Indian tourists bug me. They roam about with their large families, take a lot of pictures, make a lot of noise, leave plastic about, and then leave in their noisy vehicles. They don't ever dwell on any of the places they've visited, inquisitive about its history or significance. They only seem to want to have some kind of pictorial record of a place that they can tick off their list and brag about visiting later to their friends.

One thing I noticed in Old Manali is the number of international tourists, or rather, the lack of Indian tourists living here. A lot of Indian tourists pass by the town in their vehicles to Manu temple and then go back to their hotels in Manali or elsewhere. But none of them actually stay in Old Manali. I'm trying to figure out why. Maybe a place gets a certain type of reputation after a while, and Indian families don't want to be associated with that kind of reputation.

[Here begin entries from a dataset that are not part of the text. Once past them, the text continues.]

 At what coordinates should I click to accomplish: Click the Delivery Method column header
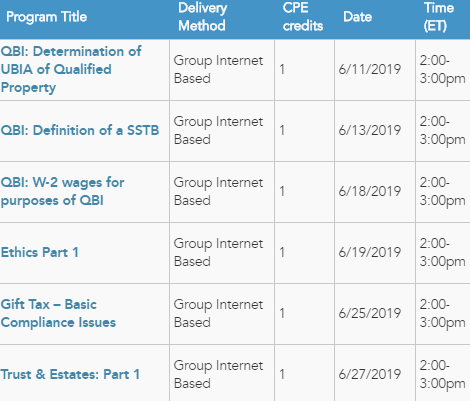[202, 17]
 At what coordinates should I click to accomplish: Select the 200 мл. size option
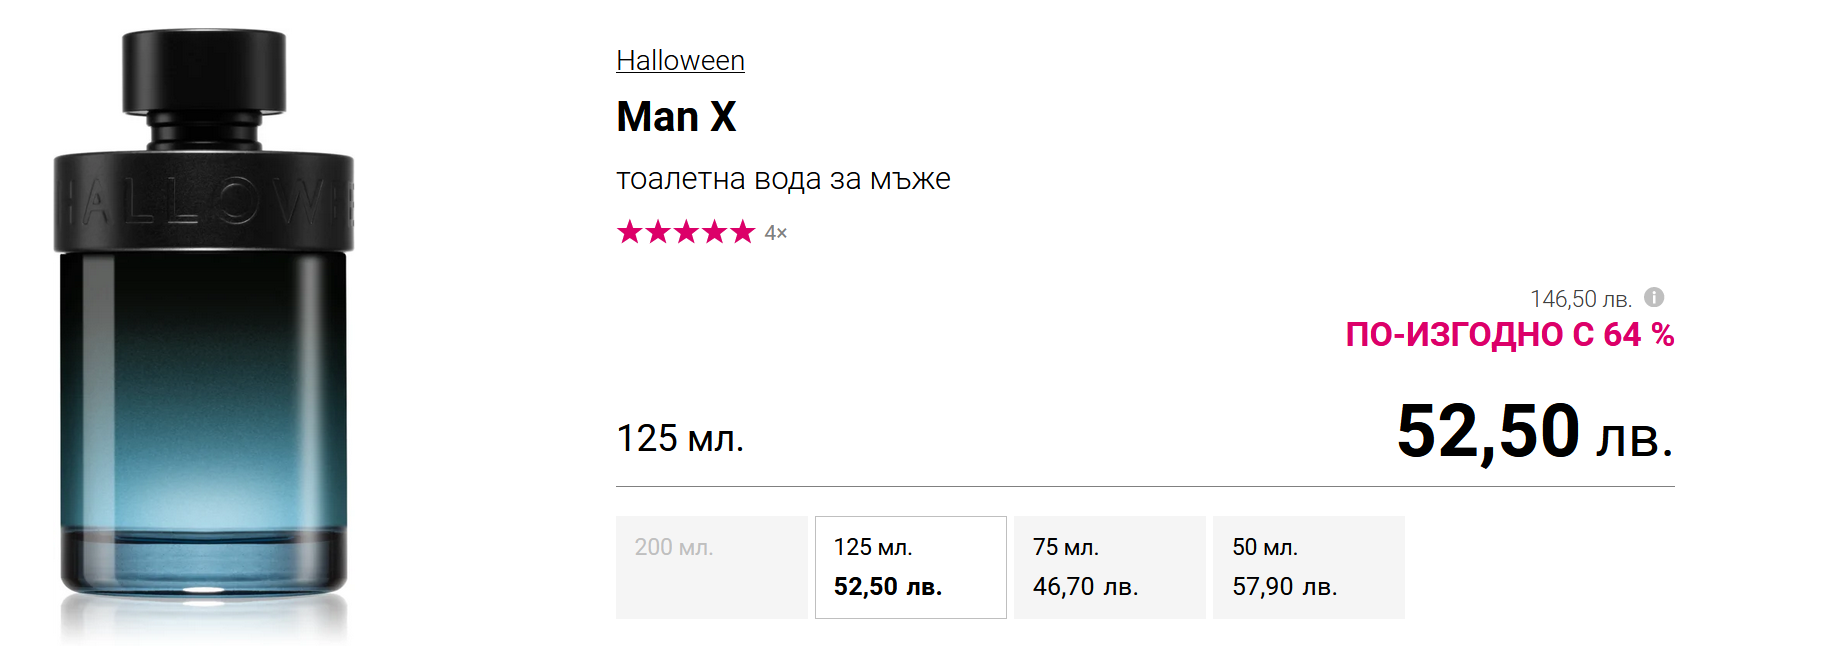pos(711,567)
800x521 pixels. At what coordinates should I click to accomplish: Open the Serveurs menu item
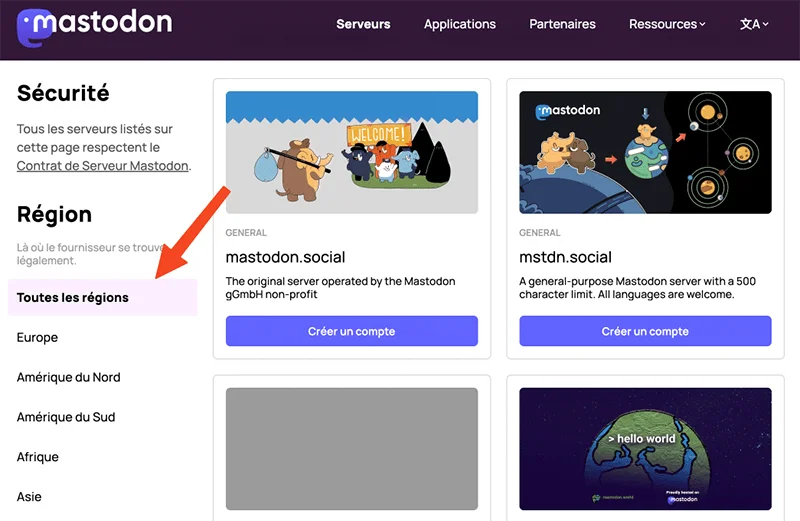coord(363,24)
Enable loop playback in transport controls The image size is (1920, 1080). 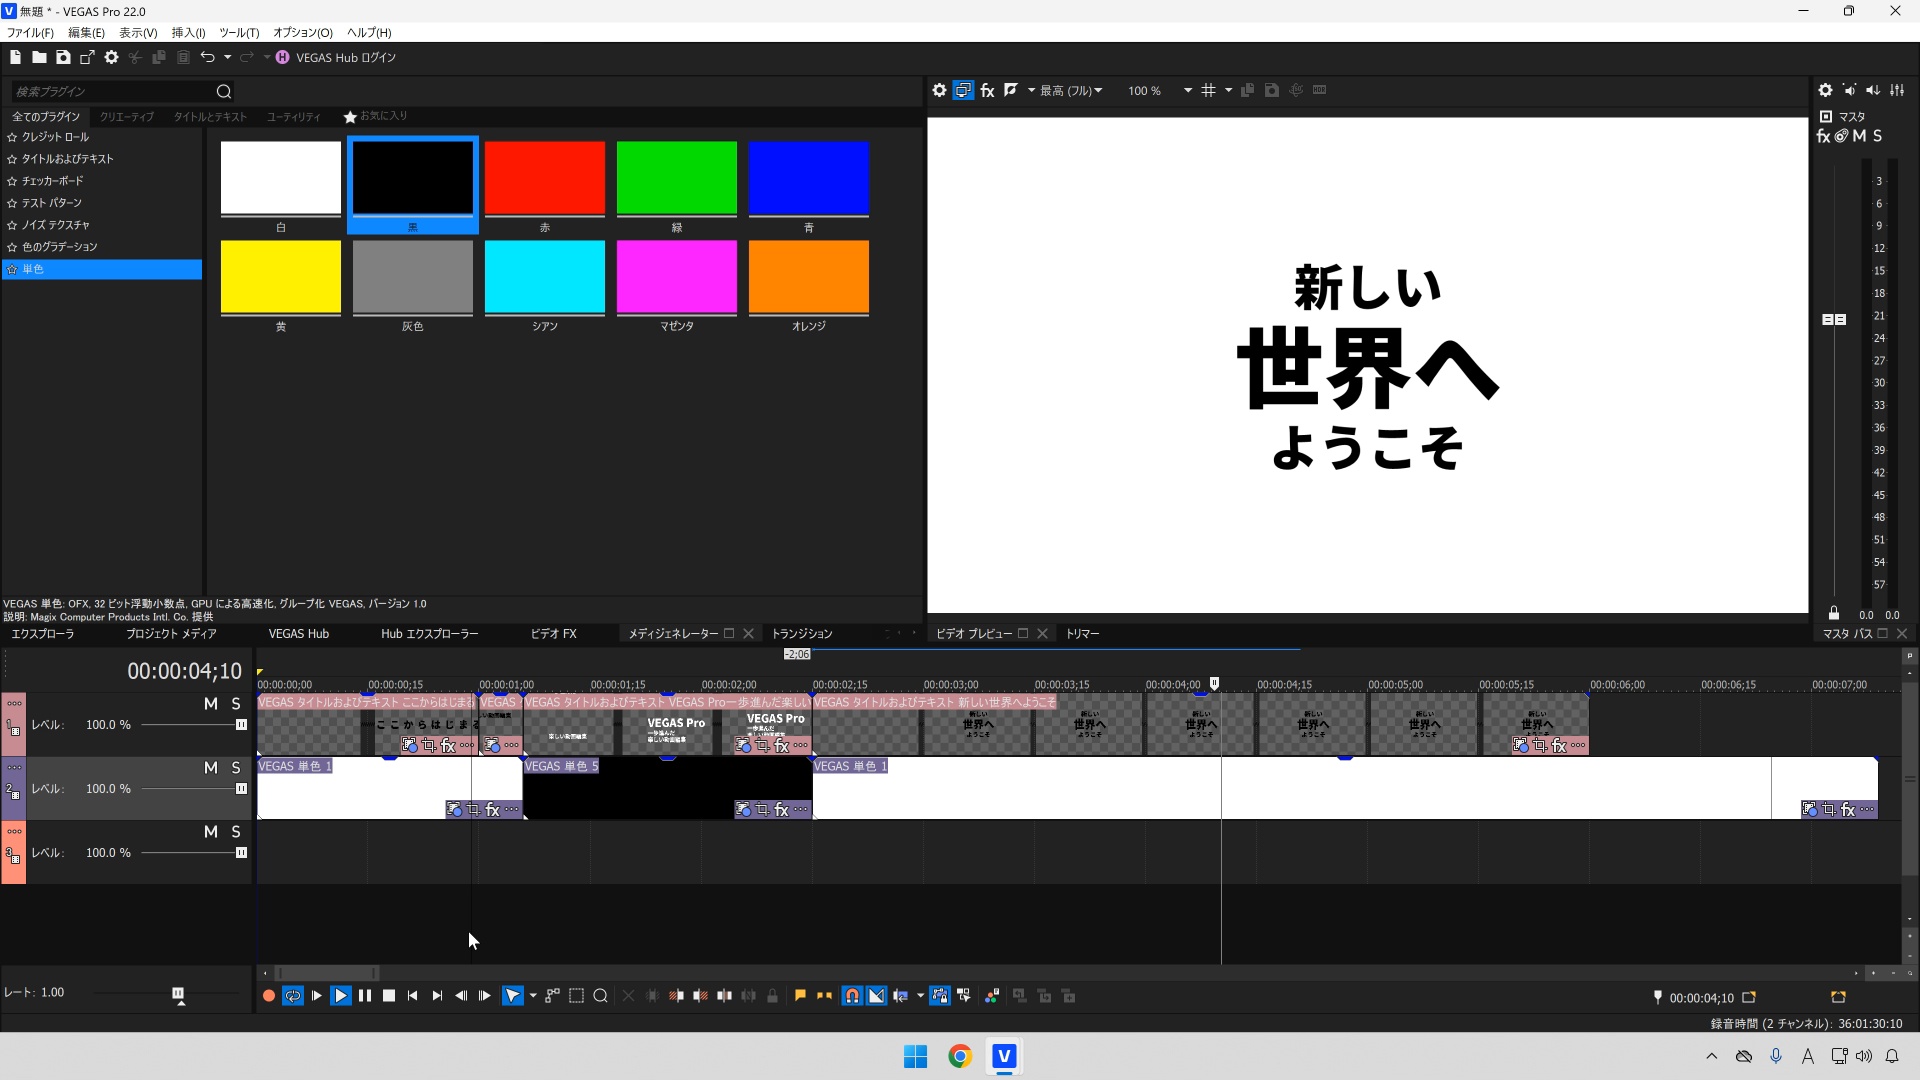point(292,995)
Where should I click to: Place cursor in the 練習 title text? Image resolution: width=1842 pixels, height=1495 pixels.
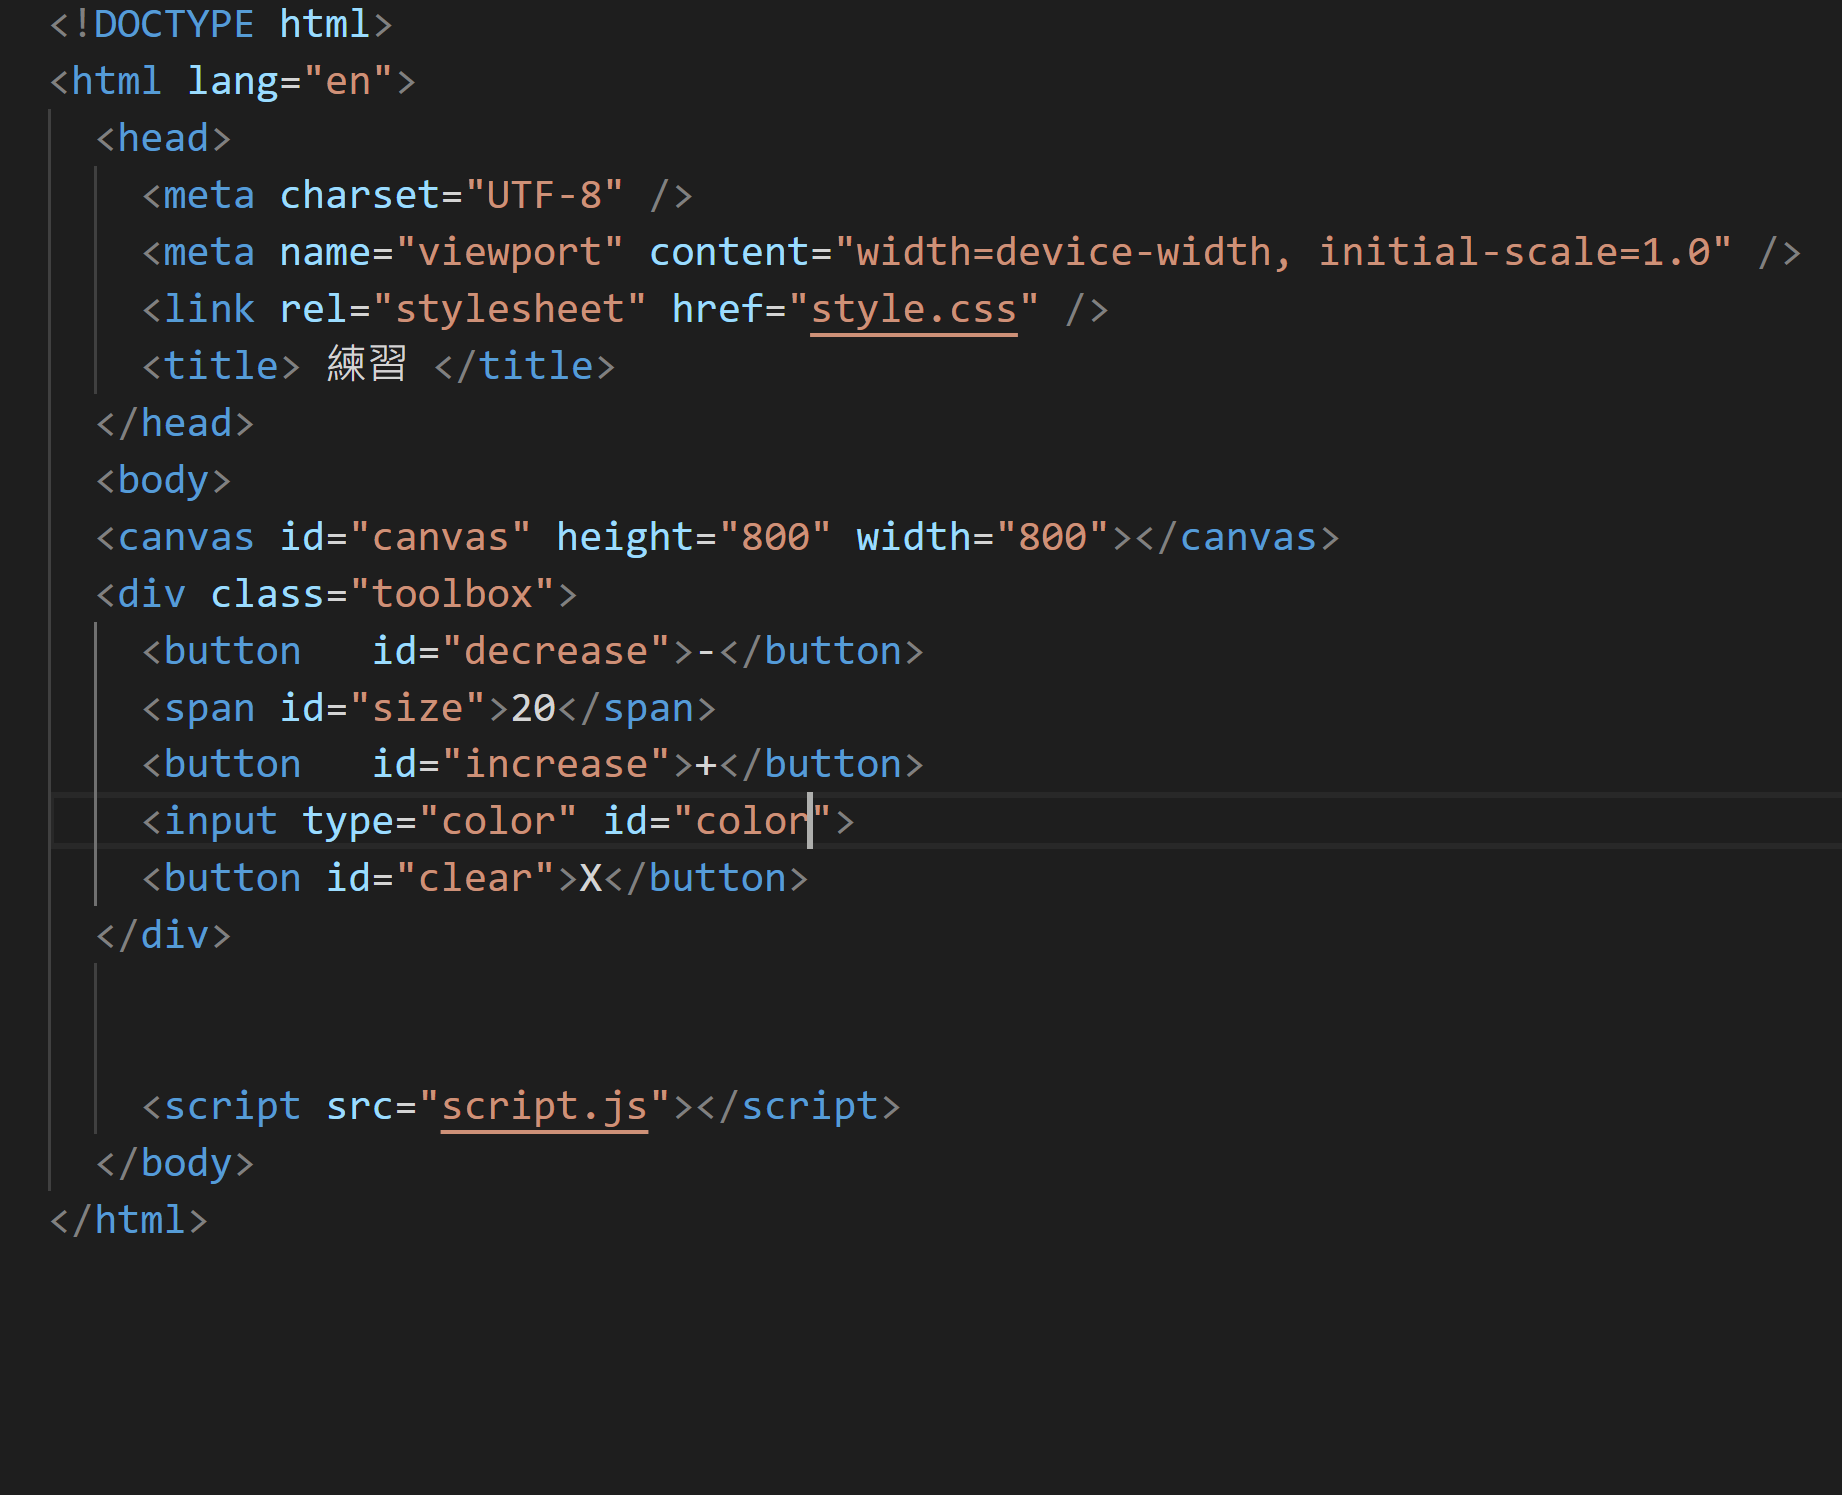(x=366, y=366)
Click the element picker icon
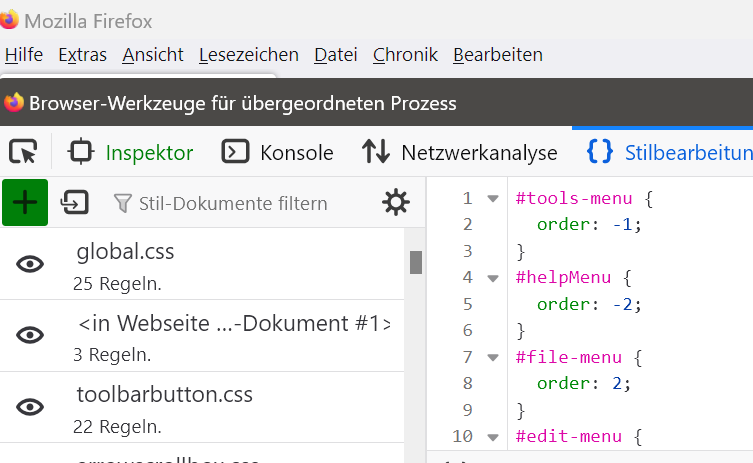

Also, Indian families like to stay in hotels - the more expensive the better. Probably because they mostly travel as part of a tour group, that prebooks hotel rooms for them. Foreigners, not bound by this constraint, are free and in fact prefer to stay at cheap quiet guesthouses with gardens and cafes and like-minded company where they can relax and do their own thing and not be disturbed, like reading a book on a balcony taking in the scenery, as opposed to living in a characterless hotel room with all its typical depressing features that lean towards anonymousness.

Furthermore, foreigners want to live in a place they feel comfortable in, not a place where they'd be conspicuous or made to feel self conscious, and the only places in India like this tend to be places already populated by foreigners. The same applies to Indians I guess - they'd like to live around other Indians when they travel.

So P and I walked through Old Manali inquiring at different guesthouses about prices and rooms. They all had rooms available, and though some were more expensive than others, we each found something in our price ranges. Mine is Rs. 300 a night. We waked back to Manali, checked out of the hotel with T and took a rick to our new homes.

Again, the climate here is excellent. It's hot in the middle of the day - but only if you're in the sun. You do sweat a lot if you're walking along an asphalt road in the afternoon. But the moment you step into the shade, you cool down. Five minutes in the shade and you wouldn't believe you'd been sweating five minutes ago. I love this kind of heat. It's dry heat. Not something I've experienced in Mumbai. There, the humidity keeps it hot no matter what the time of day it is. This is the first time I've been so comfy in the last week of May. People in Mumbai must be suffering right now.

I rested for a bit at the guesthouse, then went for lunch and a walk with P & T at the Shiva Garden Cafe and Restaurant, where I tried Israeli food - Pita, Humus, chips and salad. Quite good. I continued alone uphill to the end of the road and Manu temple, and then walked to an ATM in Manali, walked back and got a haircut. I also bought a few nuts and biscuits I might need for lunch if I go an a trek here.

And I've been drinking more water here. Unfortunately, no one here offers refills so I have to keep buying bottled water.

I met the guys for dinner. We went to Dragon Restaurant (attached to the Dragon guesthouse) where I had mixed veg and naan (Rs 100).